Current storage size : 12.5g

Indices : 5

Index size : 849.65m

About the reliability : This is very reliable. The server doesn't load, the index size is ok, queries are fast

About the speed : For sure, is it not fast as local file storage, maybe 10% slower, but fast enough to be used in realtime even when the image needs to be processed, which is in our case, very php dependant. Maintenance and development times have also been reduced: it became so simple to delete a single or multiple images : just query the db with a simple delete command. Another interesting thing : when we rebooted our old server, with local file storage (so million of files in thousands of folders), it sometimes hangs for hours cause the system was performing a file integrity check (this really took hours...). We do not have this problem any more with gridfs, our images are now stored in big mongodb chunks (2gb files)
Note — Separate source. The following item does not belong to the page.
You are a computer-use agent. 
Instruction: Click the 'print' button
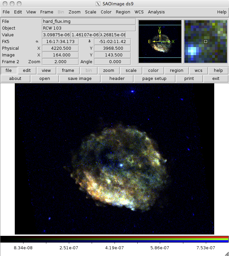pos(189,79)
So... on my mind... Yes, gridfs is fast and reliable enough to be used for production.

Wilfred Hughes
  • 29,846
  • 15
  • 139
  • 192
Manu Eidenberger
  • 2,076
  • 1
  • 18
  • 23
  • 9
    I am shocked that anyone would use raid 0 as there primary storage on a production web site. Even with good backups, increasing the probability of a storage failure is a pretty steep price to pay for improved performance. – mikerobi May 12 '11 at 01:17
  • 68
    We use raid 0 because in our particular case, image data can be volatile. It doesn't matter if the image is lost since we will download it again from the merchants website. Pragmatically, we could consider that our server is a simple image cache server. – Manu Eidenberger May 12 '11 at 21:17
  • But you're actively increasing the chance of failure (initial drive failure factor multiplied by the number of spindles). Raid 10 would be ideal if you need more writes than reads or Raid 5/6 if you need more reads than writes. – NeuroScr Apr 25 '14 at 01:36
  • 9
    @ManuEidenberger Why are you using GridFS for storing images which would rather be stored in a MongoDB document? I guess you did not reach the 16 MB document size limit. And storing the image as BLOB within a MongoDB document would be more efficient, since you do not need the GridFS layer on top of MongoDB documents. – Arnaud Bouchez May 13 '15 at 14:27
  • 1
    I'm also curious about @ArnaudBouchez's question. Was there some benefit that made you choose GridFS over simply storing it as binary data in a document, Manu? Thanks! –  Mar 30 '17 at 14:32
12

As mentioned, it might not be as fast as an ordinary filesystem but then it gives you man advantages over ordinary filesystems which I think are worth giving up a bit speed for.

Ultimately, with sharding, you might reach a point however where the GridFS storage actually becomes the faster option as opposed to an ordinary filesystem and a single node.

evdama
  • 2,166
  • 1
  • 16
  • 17
6

Heads-up on repairs for larger DBs though - a new system we're developing, mongo didn't cleanly exit, and repairing the 7TB GridFS looks like it will take 130 hrs.

Because of this, I think I'll look at switching to OpenStack Swift or Ceph. Still, until then it was good. And the nginx-gridfs module is sweet.

Nick
  • 376
  • 3
  • 8
5

mdirolf's nginx-gridfs module is great and fairly easy to get setup. We're using it in production at paint.ly to serve all of the paintings and there have been no problems so far.

schallis
  • 63
  • 1
  • 4
2

I don't recommend using gridfs unless you know what you are doing. GridFS is just abstraction layer which splits files for chunks and stores the files in two collections. More files - more overhead. If you expect files be pretty the same size, not exceeding 32M or so - you are in the right way. Do not try to store large files on gridfs. Why?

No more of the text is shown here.